> Prompt:
Without pictures, repeat the lines of the entries from the one containing "Screen dimensions: 1203x607" through the last, both ends included, and nothing else.

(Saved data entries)
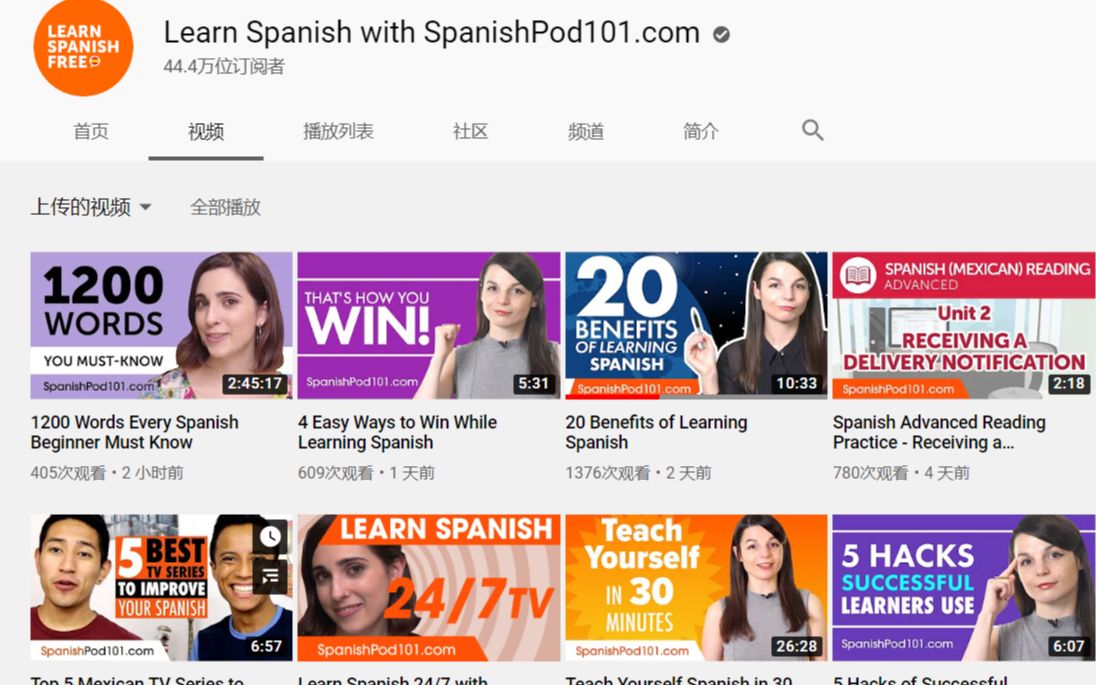
Task: View the 简介 tab
Action: pyautogui.click(x=700, y=130)
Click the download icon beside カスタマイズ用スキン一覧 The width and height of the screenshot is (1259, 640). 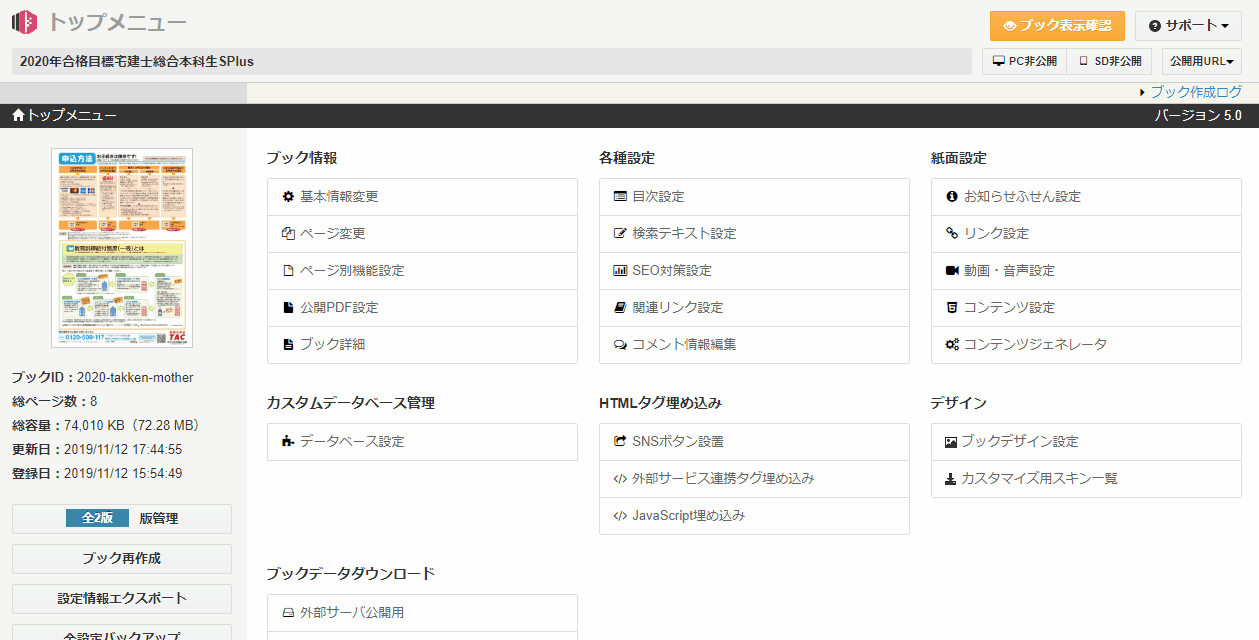click(x=951, y=479)
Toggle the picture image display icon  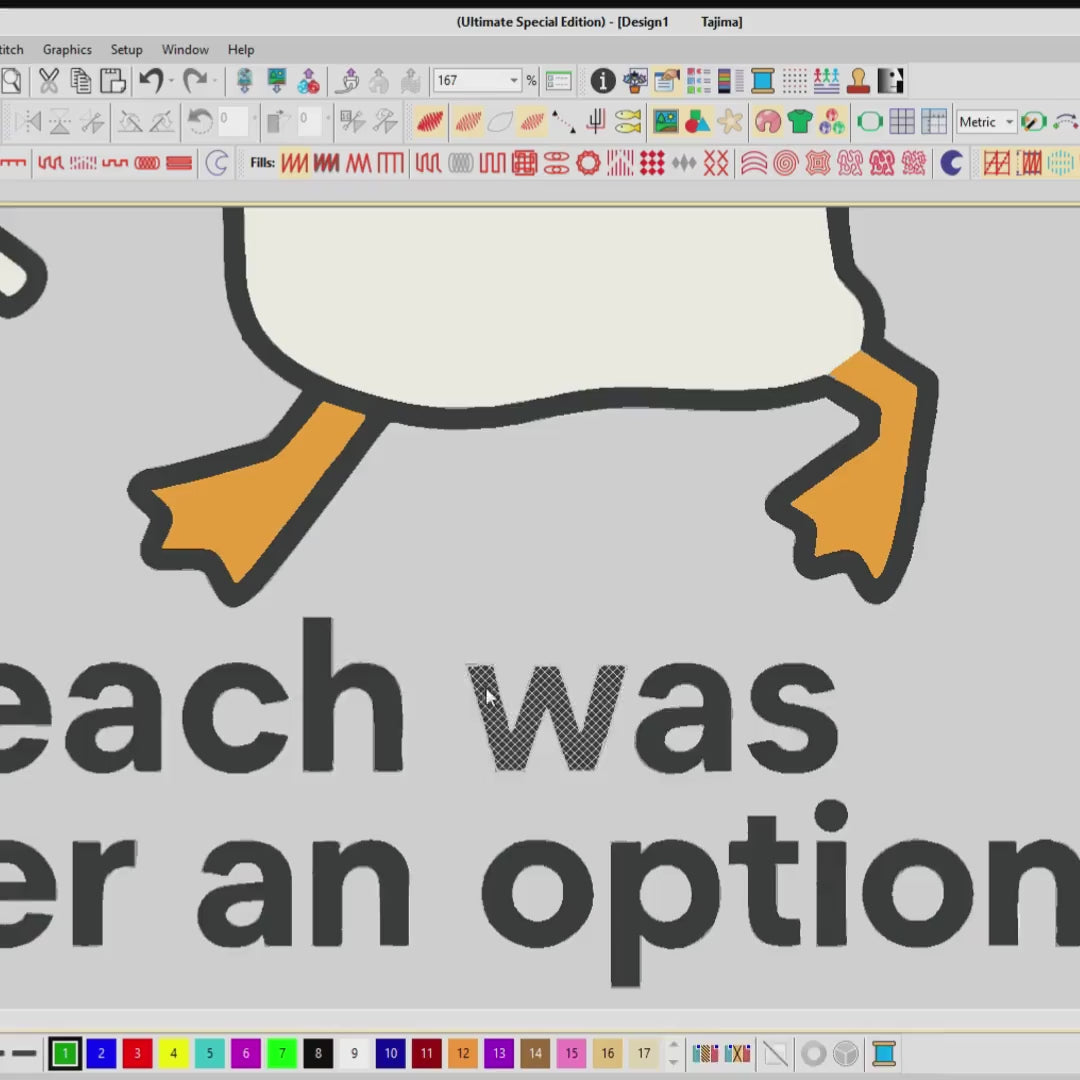[665, 122]
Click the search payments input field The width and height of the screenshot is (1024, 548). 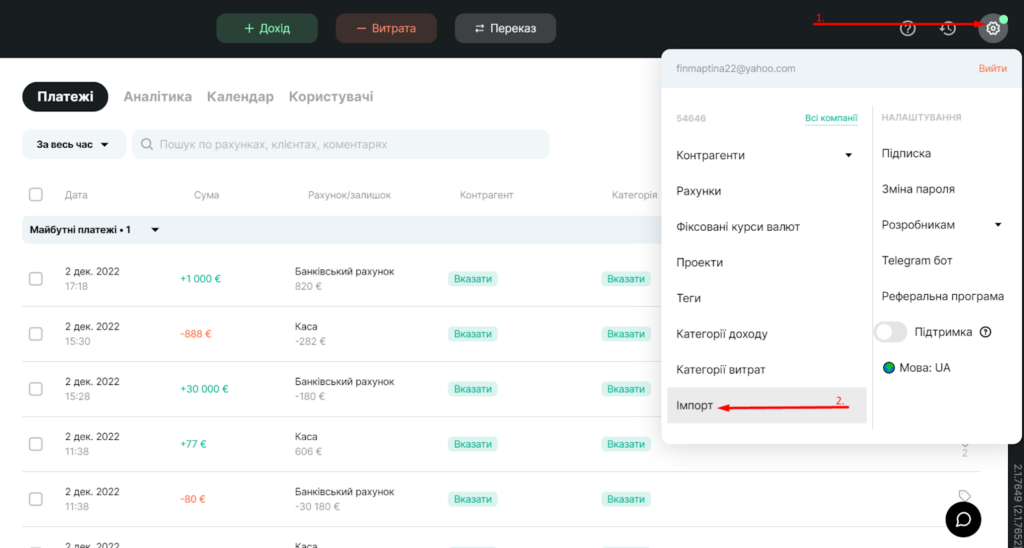click(x=341, y=144)
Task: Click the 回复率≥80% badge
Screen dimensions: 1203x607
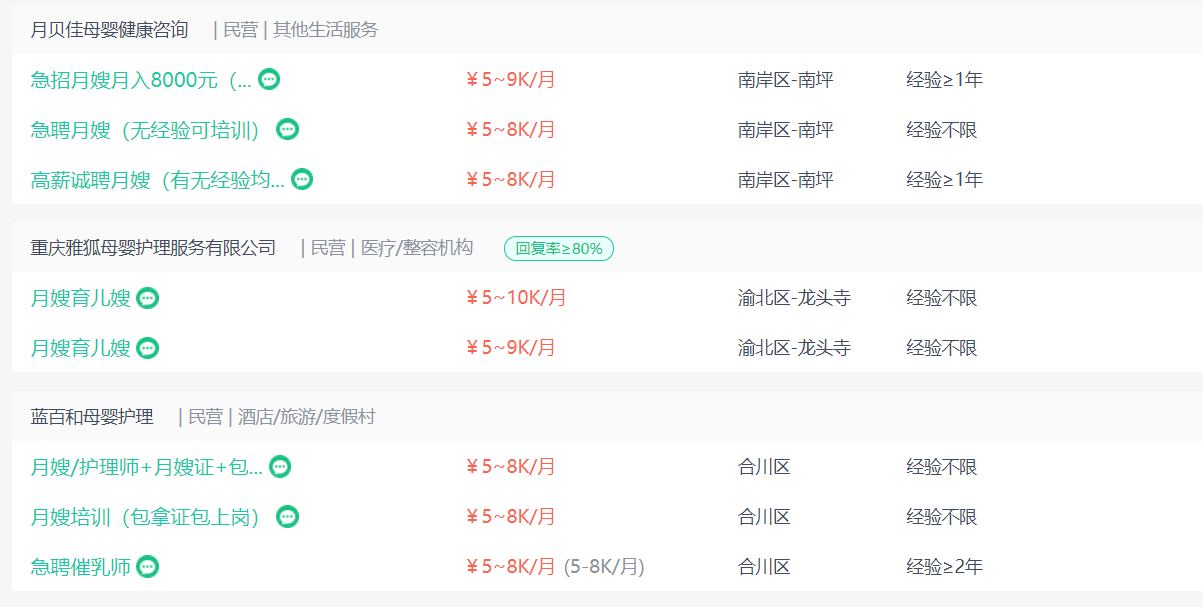Action: coord(559,248)
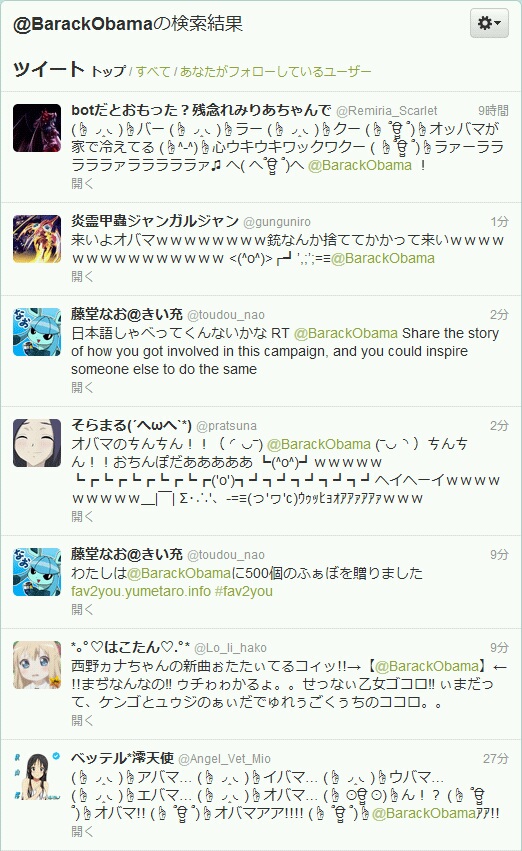This screenshot has height=851, width=522.
Task: Expand gunguniro's tweet via 開く
Action: [x=82, y=276]
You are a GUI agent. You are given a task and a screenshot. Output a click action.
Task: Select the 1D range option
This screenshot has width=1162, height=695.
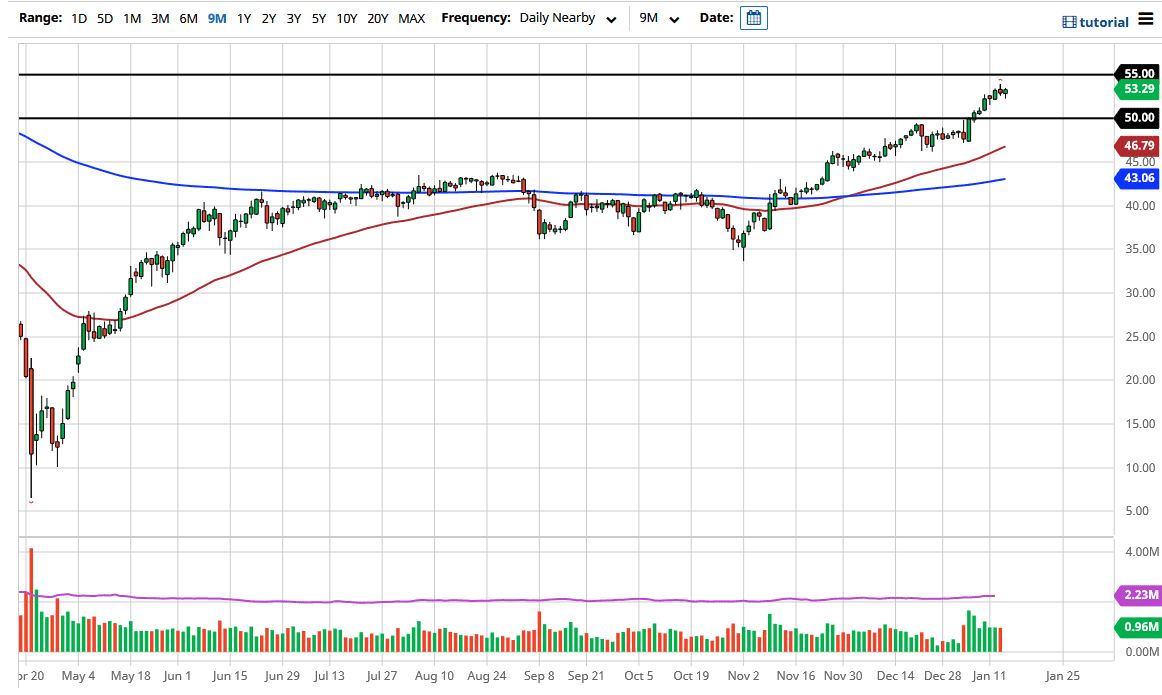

> Written reply:
Screen dimensions: 1203x607
Action: coord(559,248)
This screenshot has height=851, width=522.
Task: Expand gunguniro's tweet via 開く
Action: [x=82, y=276]
You are a GUI agent. You are given a task and a screenshot. Output a click action.
Task: Select the 1D range option
This screenshot has width=1162, height=695.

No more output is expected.